Para complicar ainda mais, os países desenvolvidos reagindo ao agudo problema político do desemprego, que não para de aumentar (nos EUA, acima de 10%), recorrem a novas e mais sofisticadas formas de protecionismo. Refiro-me à decisão dos EUA e da Europa de incluir em futuros acordos comerciais, seja bilateral ou regional, seja multilateral, novas regras, como as chamadas cláusulas sociais e de meio ambiente. Nos EUA, discute-se no Congresso projeto de lei de energia que promoverá uma profunda transformação na produção industrial norte-americana pela substituição gradual do petróleo por fontes renováveis. O custo que isso representará para as empresas americanas será enorme e os países que se beneficiarão de vantagem competitiva por não aplicar medidas idênticas, deverão pagar tarifas elevadas (“protecionismo verde”) para equalizar os custos, o que até aqui não está previsto nas regras da OMC. Essas limitações domésticas, tanto no mundo desenvolvido, quanto nos mercados emergentes, explicam, em grande parte, o fracasso da Rodada de Doha e tornam ainda mais difícil a retomada das negociações comerciais multilaterais.

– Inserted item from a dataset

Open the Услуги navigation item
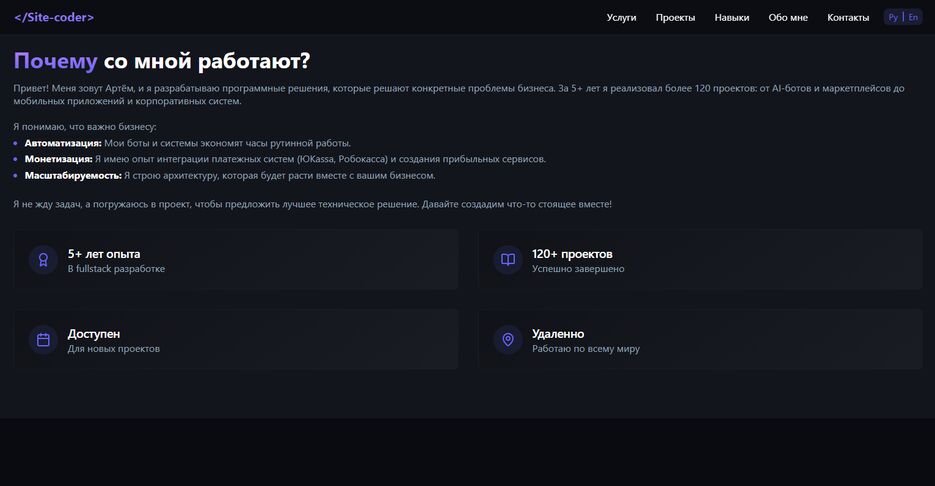935x486 pixels. point(621,17)
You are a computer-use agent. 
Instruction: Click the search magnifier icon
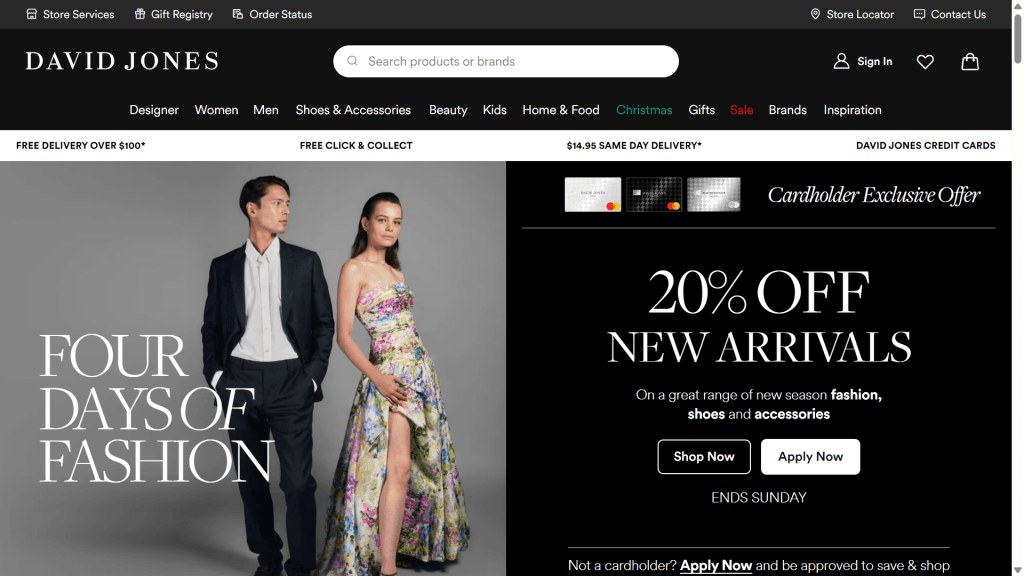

Em Genebra, no fim de novembro, ocorreu reunião ministerial da OMC que tentava mais um esforço político para permitir a retomada das negociações. A Rodada de Doha, embora não incluída formalmente na Agenda, dominou os debates. Como era de prever-se, a reunião apenas serviu para troca de acusações entre os países desenvolvidos e os emergentes e agora, mesmo os mais otimistas, não esperam a conclusão das negociações antes de 2011. Provavelmente, um novo mandato deverá ser negociado no futuro para a reabertura das negociações. O Brasil tomou a iniciativa de convocar reunião do enfraquecido G-20 agrícola para discutir o assunto antes da abertura oficial da reunião de ministros, sem obter maiores efeitos práticos e políticos.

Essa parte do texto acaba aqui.